The records -

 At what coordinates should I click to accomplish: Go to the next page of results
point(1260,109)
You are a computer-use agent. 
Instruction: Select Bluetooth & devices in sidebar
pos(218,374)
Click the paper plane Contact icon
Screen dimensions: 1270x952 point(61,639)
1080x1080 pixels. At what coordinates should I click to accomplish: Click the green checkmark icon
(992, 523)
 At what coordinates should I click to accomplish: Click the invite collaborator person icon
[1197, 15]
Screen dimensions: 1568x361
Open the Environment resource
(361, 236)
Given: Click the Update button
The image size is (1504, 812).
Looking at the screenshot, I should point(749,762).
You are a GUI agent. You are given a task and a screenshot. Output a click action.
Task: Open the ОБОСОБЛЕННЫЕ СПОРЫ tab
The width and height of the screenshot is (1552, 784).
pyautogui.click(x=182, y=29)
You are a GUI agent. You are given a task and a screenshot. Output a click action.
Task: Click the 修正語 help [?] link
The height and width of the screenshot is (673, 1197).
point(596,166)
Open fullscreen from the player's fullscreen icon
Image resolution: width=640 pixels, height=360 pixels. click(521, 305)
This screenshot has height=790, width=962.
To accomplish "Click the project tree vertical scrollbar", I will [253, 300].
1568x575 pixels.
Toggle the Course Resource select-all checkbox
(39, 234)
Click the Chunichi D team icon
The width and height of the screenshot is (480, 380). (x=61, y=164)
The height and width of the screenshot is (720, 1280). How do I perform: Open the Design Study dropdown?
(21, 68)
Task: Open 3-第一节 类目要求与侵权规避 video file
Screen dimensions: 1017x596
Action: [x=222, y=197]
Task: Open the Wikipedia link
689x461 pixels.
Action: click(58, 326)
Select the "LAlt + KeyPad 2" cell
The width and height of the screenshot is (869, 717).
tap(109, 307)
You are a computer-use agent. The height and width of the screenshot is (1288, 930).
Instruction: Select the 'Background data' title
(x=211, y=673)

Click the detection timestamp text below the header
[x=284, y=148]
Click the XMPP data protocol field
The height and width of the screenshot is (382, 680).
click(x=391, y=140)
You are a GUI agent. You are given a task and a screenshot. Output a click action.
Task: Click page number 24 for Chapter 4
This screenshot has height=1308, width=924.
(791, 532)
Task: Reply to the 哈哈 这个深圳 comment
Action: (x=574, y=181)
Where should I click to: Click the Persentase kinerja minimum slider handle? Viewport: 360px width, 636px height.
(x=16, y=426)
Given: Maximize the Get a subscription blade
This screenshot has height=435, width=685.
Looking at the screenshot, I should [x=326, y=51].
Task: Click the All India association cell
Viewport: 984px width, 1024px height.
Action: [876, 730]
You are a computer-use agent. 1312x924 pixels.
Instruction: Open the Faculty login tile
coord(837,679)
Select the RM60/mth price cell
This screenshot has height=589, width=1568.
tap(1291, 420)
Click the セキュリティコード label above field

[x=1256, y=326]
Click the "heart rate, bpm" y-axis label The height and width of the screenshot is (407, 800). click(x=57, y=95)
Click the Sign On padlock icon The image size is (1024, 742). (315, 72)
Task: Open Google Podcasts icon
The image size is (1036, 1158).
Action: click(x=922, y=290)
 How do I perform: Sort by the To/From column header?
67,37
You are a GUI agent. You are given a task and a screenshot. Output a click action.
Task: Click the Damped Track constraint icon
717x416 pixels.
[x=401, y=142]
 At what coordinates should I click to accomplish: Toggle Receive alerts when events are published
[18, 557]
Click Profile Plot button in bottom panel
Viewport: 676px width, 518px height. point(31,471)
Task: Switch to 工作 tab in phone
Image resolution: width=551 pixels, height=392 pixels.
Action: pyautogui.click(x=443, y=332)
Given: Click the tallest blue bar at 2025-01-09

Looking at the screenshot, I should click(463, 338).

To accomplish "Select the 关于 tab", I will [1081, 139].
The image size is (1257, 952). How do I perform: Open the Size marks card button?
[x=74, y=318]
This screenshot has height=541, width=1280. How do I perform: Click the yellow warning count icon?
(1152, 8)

Problem statement - Every record is to be written out verbatim.

Reply -
 At what coordinates should I click to accomplish: Go to the next page of results
point(1260,109)
You are a computer-use agent. 
Instruction: Select Bluetooth & devices in sidebar
pos(218,374)
Click the paper plane Contact icon
Screen dimensions: 1270x952 point(61,639)
1080x1080 pixels. At what coordinates should I click to accomplish: Click the green checkmark icon
(992, 523)
 At what coordinates should I click to accomplish: Click the invite collaborator person icon
[1197, 15]
Screen dimensions: 1568x361
Open the Environment resource
(361, 236)
Given: Click the Update button
The image size is (1504, 812).
Looking at the screenshot, I should point(749,762).
You are a GUI agent. You are given a task and a screenshot. Output a click action.
Task: Open the ОБОСОБЛЕННЫЕ СПОРЫ tab
The width and height of the screenshot is (1552, 784).
pyautogui.click(x=182, y=29)
You are a GUI agent. You are given a task and a screenshot. Output a click action.
Task: Click the 修正語 help [?] link
The height and width of the screenshot is (673, 1197).
point(596,166)
Open fullscreen from the player's fullscreen icon
Image resolution: width=640 pixels, height=360 pixels. click(521, 305)
This screenshot has height=790, width=962.
To accomplish "Click the project tree vertical scrollbar", I will [253, 300].
1568x575 pixels.
Toggle the Course Resource select-all checkbox
(39, 234)
Click the Chunichi D team icon
The width and height of the screenshot is (480, 380). (x=61, y=164)
The height and width of the screenshot is (720, 1280). How do I perform: Open the Design Study dropdown?
(21, 68)
Task: Open 3-第一节 类目要求与侵权规避 video file
Screen dimensions: 1017x596
Action: [x=222, y=197]
Task: Open the Wikipedia link
689x461 pixels.
Action: click(58, 326)
Select the "LAlt + KeyPad 2" cell
The width and height of the screenshot is (869, 717).
tap(109, 307)
You are a computer-use agent. The height and width of the screenshot is (1288, 930).
Instruction: Select the 'Background data' title
(x=211, y=673)

Click the detection timestamp text below the header
[x=284, y=148]
Click the XMPP data protocol field
The height and width of the screenshot is (382, 680).
click(x=391, y=140)
You are a GUI agent. You are given a task and a screenshot. Output a click action.
Task: Click page number 24 for Chapter 4
This screenshot has height=1308, width=924.
(791, 532)
Task: Reply to the 哈哈 这个深圳 comment
Action: (x=574, y=181)
Where should I click to: Click the Persentase kinerja minimum slider handle? Viewport: 360px width, 636px height.
(x=16, y=426)
Given: Maximize the Get a subscription blade
This screenshot has height=435, width=685.
Looking at the screenshot, I should [x=326, y=51].
Task: Click the All India association cell
Viewport: 984px width, 1024px height.
Action: [876, 730]
You are a computer-use agent. 1312x924 pixels.
Instruction: Open the Faculty login tile
coord(837,679)
Select the RM60/mth price cell
This screenshot has height=589, width=1568.
tap(1291, 420)
Click the セキュリティコード label above field

[x=1256, y=326]
Click the "heart rate, bpm" y-axis label The height and width of the screenshot is (407, 800). click(x=57, y=95)
Click the Sign On padlock icon The image size is (1024, 742). (315, 72)
Task: Open Google Podcasts icon
The image size is (1036, 1158).
Action: click(x=922, y=290)
 How do I perform: Sort by the To/From column header?
67,37
You are a GUI agent. You are given a task and a screenshot. Output a click action.
Task: Click the Damped Track constraint icon
717x416 pixels.
[x=401, y=142]
 At what coordinates should I click to accomplish: Toggle Receive alerts when events are published
[18, 557]
Click Profile Plot button in bottom panel
Viewport: 676px width, 518px height. point(31,471)
Task: Switch to 工作 tab in phone
Image resolution: width=551 pixels, height=392 pixels.
Action: pyautogui.click(x=443, y=332)
Given: Click the tallest blue bar at 2025-01-09

Looking at the screenshot, I should click(463, 338).

To accomplish "Select the 关于 tab", I will [1081, 139].
The image size is (1257, 952). How do I perform: Open the Size marks card button?
[x=74, y=318]
This screenshot has height=541, width=1280. How do I perform: Click the yellow warning count icon?
(1152, 8)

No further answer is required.